First published in 2015, A Country for Dying intertwines the voices of several immigrants from Morocco and Algeria against the backdrop of modern Paris. While in France, a country they saw as the embodiment of freedom, human rights, and wealth in all its forms, their illusions are harshly confronted with a sordid reality. And yet, this is where they feel at home.
When Zahira, a proud Moroccan prostitute in her forties, begins her story, her Algerian friend Aziz is about to undergo sex reassignment surgery. “Leave behind my cock, my gender, men, be a woman,” he says. “Be one of my sisters. With them. Far from them. Cut off all that is masculine in me to become them.” At the age of thirteen, having grown up with seven loving sisters, he had to bow to family and social pressures and “wear the mask of a man.” Ever since, he has been faced with a void, stuck in a limbo without really knowing who he is. In the working-class heart of Paris, voices and memories combine and clash.

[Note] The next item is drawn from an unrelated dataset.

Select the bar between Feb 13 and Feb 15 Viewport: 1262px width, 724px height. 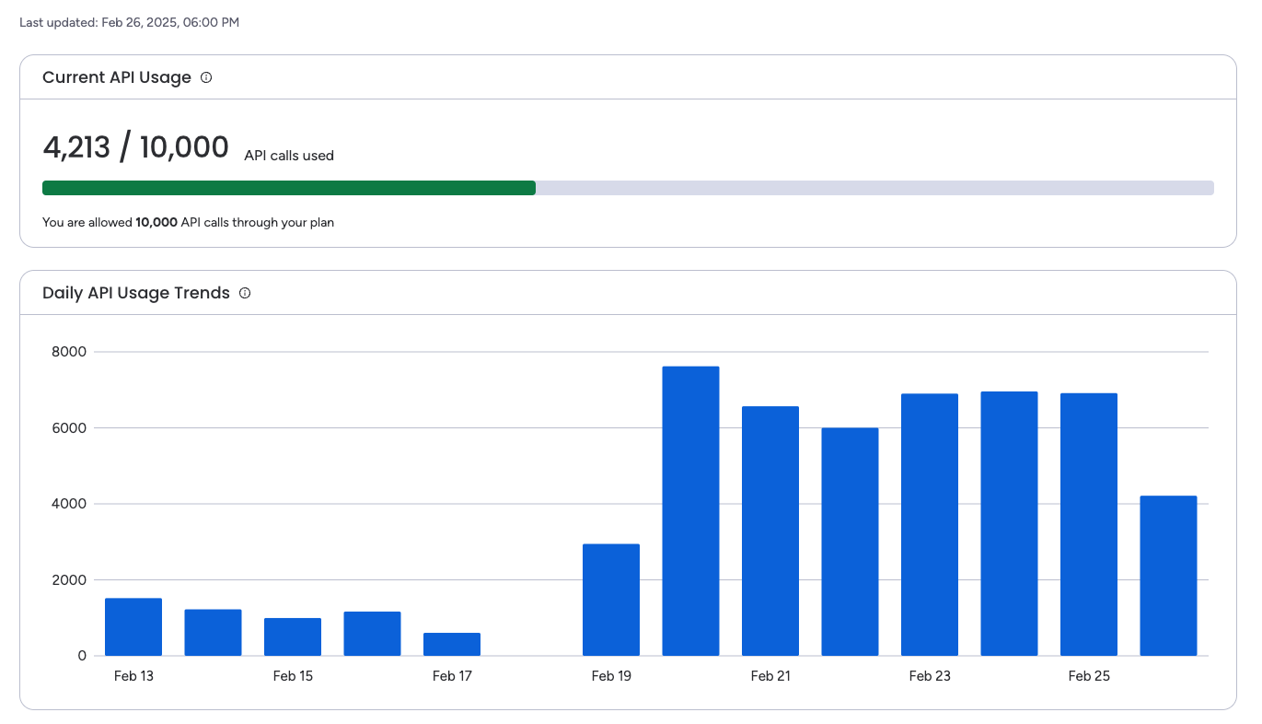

The fates of Zahira and Aziz – now Zannouba – reveal a multitude of questions about loss, identities, attributions, taboos, and things left unsaid on both sides of the Mediterranean. Their stories are interlocked like those of Scheherazade, and introduce other characters: Naïma, a former prostitute pulled back from the brink by an unexpected man; Allal, Zahira’s first love, subjected to humiliation in Morocco because he is Black; and Mojtaba, a gay Iranian revolutionary who brings Zahira to the Jardin du Luxembourg, a placed steeped in history that she believed was forbidden to her.
The third part of this dark, disturbing novel turns back to the past to recount the story of Zineb, hired as a comfort woman during the Indochina War in 1954. In a lively, cutting style backed by extensive dialogues, Taïa connects history with the present to perfectly grasp the full ambiguities of the post-colonial world.